Although Gonsalves' work is often categorized as surrealistic, it differs because the images are deliberately planned and result from conscious thought. Ideas are largely generated by the external world and involve recognizable human activities, using carefully planned illusionist devices. Gonsalves injects a sense of magic into realistic scenes. As a result, the term "Magic Realism" describes his work accurately. His work is an attempt to represent human beings' desire to believe the impossible, to be open to possibility.

Gonsalves exhibited at Art Expo New York and Los Angeles, Decor Atlanta and Las Vegas, Fine Art Forum, as well as one-man shows at Huckleberry Fine Art, Marcus Ashley Gallery in South Lake Tahoe, Hudson River Art Gallery, Saper Galleries (November 7 to December 31, 2004), Discovery Galleries, Ltd., and Kaleidoscope Gallery. Huckleberry Fine Art published the 1st limited edition prints which remains incomplete because of Gonsalves's death.

In June 2003, Simon & Schuster introduced North America and Canada to Imagine a Night, Gonsalves' first hardcover book featuring sixteen paintings. Due to the success of Imagine a Night, Simon & Schuster released a second book by Gonsalves, Imagine A Day, in 2004 for which he won the 2005 Governor General's Award in the Children's Literature – Illustration category.

His book Imagine a Place was released in 2008. He released another book, Imagine a World, in September 2015.

The website RobGonsalves.live was created in 2019 and is dedicated to keeping his legacy alive. Posters and eventually, new posthumous limited edition prints will become available.

==Art style and inspirations==
Some commentators have compared Gonsalves's surrealistic style to that of Salvador Dalí or René Magritte.

Gonsalves had an incredibly distinctive and unique surrealist painting style. His paintings typically depict two scenes with visually similar features that gradually fade into each other. His piece Light Flurries (2010), for example, shows an evening view of Manhattan on one side and a snowing pine tree forest on the other; with the buildings gradually becoming the pines and their window lights becoming the snowfall. In another of his works titled Lighthouse (Candlepower) (1997), candles lit by a child and placed over rocks on a lake gradually become lighthouses.

Gonsalves' painting Water Dancing (2011) was inspired by a walk through a forest, where he was struck by the visuals of a river of water cascading over a cliff and into a pool below.

One of his most popular artworks is the piece The Sun Sets Sail (2001). The piece, backdropped by a yellow sunset, depicts a large bridge over a body of water slowly morphing into a line of full-rigged Tall Ships.

==Death and legacy==
Gonsalves suffered from mental illness and ended his life on June 14, 2017. His official Facebook page stated in part "Rob Gonsalves battled the dark but succumbed June 14th."

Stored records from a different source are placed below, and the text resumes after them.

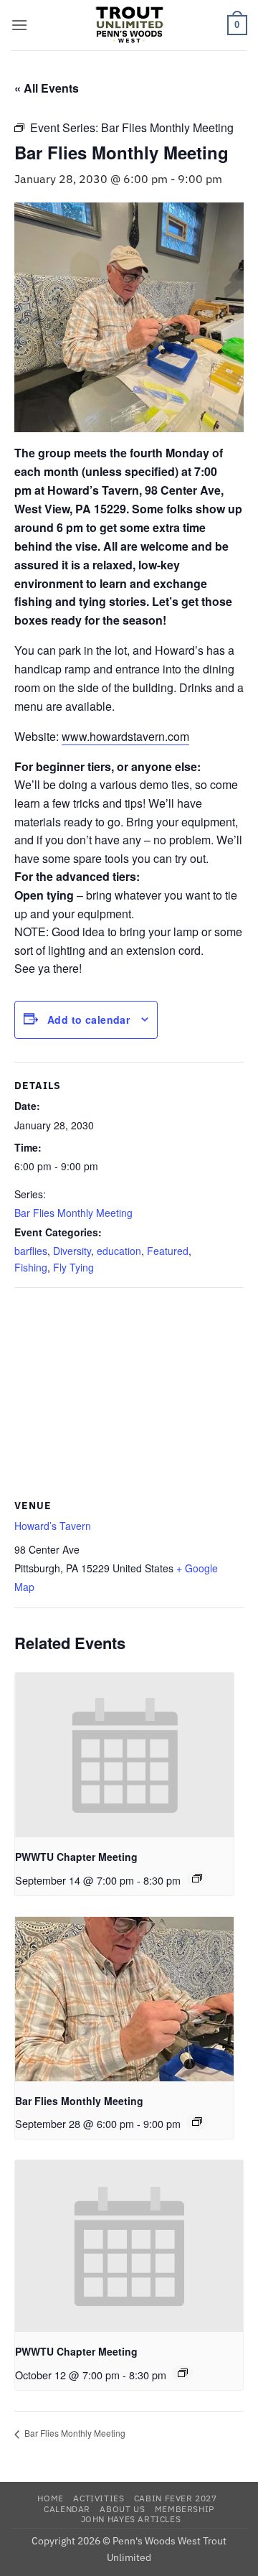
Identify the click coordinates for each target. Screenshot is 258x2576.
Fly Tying (73, 1267)
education (119, 1250)
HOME (50, 2497)
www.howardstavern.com (125, 736)
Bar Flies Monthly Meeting (73, 1212)
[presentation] (124, 1755)
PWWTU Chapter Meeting (76, 1856)
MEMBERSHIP (184, 2508)
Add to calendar (88, 1019)
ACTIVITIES (98, 2497)
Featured (167, 1250)
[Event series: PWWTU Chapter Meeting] (197, 1878)
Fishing (30, 1267)
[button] (19, 24)
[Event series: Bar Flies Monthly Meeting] (197, 2121)
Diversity (72, 1250)
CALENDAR (67, 2508)
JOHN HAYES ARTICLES (131, 2518)
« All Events (46, 88)
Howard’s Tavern (52, 1525)
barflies (30, 1250)
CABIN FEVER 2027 (175, 2497)
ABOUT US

Fellow artist and widow, Lise Carruthers organized an effort to preserve his legacy in 2018. In 2019, a 4-foot-high black granite plinth was installed on his gravesite at the Necropolis Cemetery in Toronto Canada. Each side of the pedestal featured a different porcelain reproduction of a Gonsalves painting.

Gonsalves' "Imagine a..." book series is widely remembered as staple in Canadian school libraries and elementary classrooms, particularly throughout the 2000s and 2010s.

==In popular culture==
In 2018, Ariana Grande released a music video for her song 'God is a Woman' in which one scene references Gonsalves' painting Water Dancing.